Protocol Overview: Solana 2024
Summary
Solana is a high-performance, low-latency blockchain renowned for its speed, efficiency, and focus on user experience. Despite facing initial recurring network outages and being closely linked to FTX, Solana has made a remarkable recovery and has found strong niche footing across payments, DePIN, mobile, and consumer end markets. Going forward, Solana faces steep competition from the Ethereum L2 landscape and will have to defend its reputation as one of the world’s fastest, most performant blockchains from a new wave of competitors.
Background Information
Solana was launched in 2020 by Solana Labs, which was founded in 2018 by Anatoly Yakovenko (“Anatoly”) and Raj Gokal. Anatoly, who had a background in systems engineering at Qualcomm, set out to build a blockchain optimized for information throughput and speed that addressed the scalability issues that faced Ethereum – specifically, “a state machine that synchronizes with as low a latency as possible globally,” per Anatoly.
Core principles behind Solana that differentiate it from other blockchains include:
Prioritizing hardware-based scaling advantages. By maximizing efficiency across cores, disks, and network cards, Solana was designed to elastically scale up with hardware improvements over time.
Using time to reach consensus quicker. Solana combines the Proof-of-History (PoH) consensus mechanism alongside the more common Proof-of-Stake to quickly synchronize state with minimal overhead costs.
Enabling composability via an integrated (monolithic) architecture. As a unified ecosystem, all applications built on top of this single blockchain inherit composability, allowing them to interact and build upon each other seamlessly.
Other defining features of Solana include:
Fast transaction confirmations. Solana targets slot times of 400 milliseconds, though they typically range from 500-600ms in practice (see Solana Explorer). Solana (unlike Ethereum) does not have a native in-protocol mempool; instead, user transactions are directly routed to validators, allowing for faster execution and reduced confirmation times.
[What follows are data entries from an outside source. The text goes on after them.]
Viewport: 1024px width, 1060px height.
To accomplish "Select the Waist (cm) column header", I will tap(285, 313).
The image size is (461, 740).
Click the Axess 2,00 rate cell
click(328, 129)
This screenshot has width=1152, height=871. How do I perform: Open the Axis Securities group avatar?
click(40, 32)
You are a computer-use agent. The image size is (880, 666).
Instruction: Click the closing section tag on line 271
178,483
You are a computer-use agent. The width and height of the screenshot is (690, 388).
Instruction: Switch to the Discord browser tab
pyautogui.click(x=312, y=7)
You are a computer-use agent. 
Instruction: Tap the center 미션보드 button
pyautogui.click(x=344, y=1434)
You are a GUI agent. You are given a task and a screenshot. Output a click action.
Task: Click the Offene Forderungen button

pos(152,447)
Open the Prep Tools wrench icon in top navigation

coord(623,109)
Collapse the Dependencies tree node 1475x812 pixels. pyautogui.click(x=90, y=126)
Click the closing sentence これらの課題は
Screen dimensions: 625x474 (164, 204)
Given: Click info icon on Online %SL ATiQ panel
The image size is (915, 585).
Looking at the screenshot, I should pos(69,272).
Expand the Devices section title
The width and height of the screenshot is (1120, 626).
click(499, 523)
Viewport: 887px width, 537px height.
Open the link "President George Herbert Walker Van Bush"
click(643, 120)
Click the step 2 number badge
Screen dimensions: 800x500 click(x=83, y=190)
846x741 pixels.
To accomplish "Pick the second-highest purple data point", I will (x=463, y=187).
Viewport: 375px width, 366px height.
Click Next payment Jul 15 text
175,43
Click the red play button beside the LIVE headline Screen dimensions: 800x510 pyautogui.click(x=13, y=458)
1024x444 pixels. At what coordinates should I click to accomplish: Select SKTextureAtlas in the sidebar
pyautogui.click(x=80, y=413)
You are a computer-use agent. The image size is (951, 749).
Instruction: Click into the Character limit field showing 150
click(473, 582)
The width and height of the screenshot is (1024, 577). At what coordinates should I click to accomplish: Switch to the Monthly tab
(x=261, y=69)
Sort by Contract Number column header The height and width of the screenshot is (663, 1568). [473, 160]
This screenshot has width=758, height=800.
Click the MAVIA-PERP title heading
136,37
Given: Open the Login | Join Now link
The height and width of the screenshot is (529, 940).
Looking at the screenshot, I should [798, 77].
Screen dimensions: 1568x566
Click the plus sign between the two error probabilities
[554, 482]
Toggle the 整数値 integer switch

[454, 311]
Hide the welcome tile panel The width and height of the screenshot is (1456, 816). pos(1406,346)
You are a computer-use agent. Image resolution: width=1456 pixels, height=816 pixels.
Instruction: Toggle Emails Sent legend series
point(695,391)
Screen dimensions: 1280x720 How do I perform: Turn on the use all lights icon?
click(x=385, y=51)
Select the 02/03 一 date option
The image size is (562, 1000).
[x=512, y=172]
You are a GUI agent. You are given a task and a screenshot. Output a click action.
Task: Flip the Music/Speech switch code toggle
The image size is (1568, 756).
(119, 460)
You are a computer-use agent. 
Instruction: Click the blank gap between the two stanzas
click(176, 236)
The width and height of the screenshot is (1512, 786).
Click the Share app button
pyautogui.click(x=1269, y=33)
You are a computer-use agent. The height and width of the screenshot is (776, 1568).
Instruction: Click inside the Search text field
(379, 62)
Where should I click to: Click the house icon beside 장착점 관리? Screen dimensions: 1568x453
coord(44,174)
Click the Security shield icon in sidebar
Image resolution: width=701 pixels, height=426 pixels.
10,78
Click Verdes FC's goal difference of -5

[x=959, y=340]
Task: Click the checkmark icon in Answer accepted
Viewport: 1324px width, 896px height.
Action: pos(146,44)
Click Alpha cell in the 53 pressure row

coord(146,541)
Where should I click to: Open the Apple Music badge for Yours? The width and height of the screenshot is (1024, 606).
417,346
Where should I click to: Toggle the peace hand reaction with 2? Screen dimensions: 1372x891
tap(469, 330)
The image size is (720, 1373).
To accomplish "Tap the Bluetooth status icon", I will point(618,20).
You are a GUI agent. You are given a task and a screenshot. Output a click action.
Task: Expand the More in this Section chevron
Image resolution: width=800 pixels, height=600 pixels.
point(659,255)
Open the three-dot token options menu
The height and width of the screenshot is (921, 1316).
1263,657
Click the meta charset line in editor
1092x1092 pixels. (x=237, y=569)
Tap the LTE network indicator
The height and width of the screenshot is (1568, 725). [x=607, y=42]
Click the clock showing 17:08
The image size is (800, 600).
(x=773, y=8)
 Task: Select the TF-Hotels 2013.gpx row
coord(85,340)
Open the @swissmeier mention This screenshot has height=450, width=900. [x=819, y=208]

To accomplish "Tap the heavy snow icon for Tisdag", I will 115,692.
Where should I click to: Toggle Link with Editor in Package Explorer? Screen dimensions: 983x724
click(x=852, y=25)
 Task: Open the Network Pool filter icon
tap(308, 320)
High throughput and scale through parallelism. With a theoretical throughput capacity of 65k TPS, Solana utilizes a multi-threaded approach to enable parallel transaction execution (the Solana Virtual Machine (SVM) is designed to process multiple transactions in parallel by utilizing all cores of the validator machine).
Cheap, predictable transaction fees. Network fees on Solana are fixed at a flat rate of 0.000005 SOL per transaction (averaging ~$0.00025 / tx); localized fee markets (tied to parallel processing) can prevent one specific activity on the network from increasing fees across the network.
Steep costs to running a validating node. Solana validators have high node requirements with steep operational costs, which consist of hardware costs (e.g., CPU > 16 cores / 32 threads; 512GB+ of RAM; 1TB+ SSDs), on-chain voting fees associated with each validated block (up to ~1 SOL/day), server costs (est. $500 / month) and bandwidth (minimum 1GB/s download/upload speed with 10GB/s commercial speed preferred). Estimates for these operating costs to run a Solana validator collectively add up to ~$50k per year.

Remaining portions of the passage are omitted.